At around 6pm local time a bomb ripped through Rabbani's house in the heart of Kabul's diplomatic district, just a stone's throw from the US embassy which was attacked by militants last week.
Sources close to Rabbani said the former president died in the explosion and Masoom Stanekzai, another key official in charge of Karzai's reconciliation strategy, was seriously injured.
Such an apparently deliberate attack on a still-embryonic peace process that has created tensions within Afghanistan and between its neighbours is likely to tip the country further into political crisis.

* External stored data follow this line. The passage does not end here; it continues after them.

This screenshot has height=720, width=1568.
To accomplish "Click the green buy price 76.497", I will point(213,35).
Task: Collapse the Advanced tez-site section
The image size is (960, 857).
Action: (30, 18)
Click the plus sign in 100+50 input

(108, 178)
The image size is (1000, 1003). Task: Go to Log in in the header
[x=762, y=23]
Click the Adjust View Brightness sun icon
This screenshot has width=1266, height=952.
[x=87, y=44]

Unconfirmed reports indicated that the two men were holding a meeting with a pair of insurgents to discuss peace plans. That raises the possibility that one of the insurgents could have been the bomber.
Mohammad Aslam, a baker whose shop is just down the road from the house, said he thought the blast came from within the house as the sound of the explosion was "extremely weak".
Rabbani, who was chairman of the High Peace Council which was set up by Karzai last year to develop a framework for peace, regularly held meetings with insurgents on either side of the Afghan-Pakistani border.
A Tajik and former warlord from northern Afghanistan who fought against the Taliban, he was a controversial choice. Although many analysts argued that the Taliban would never take a man with his history seriously, his appointment was also designed to appease northern, non-Pashtun Afghans who were deeply suspicious of any peace deals.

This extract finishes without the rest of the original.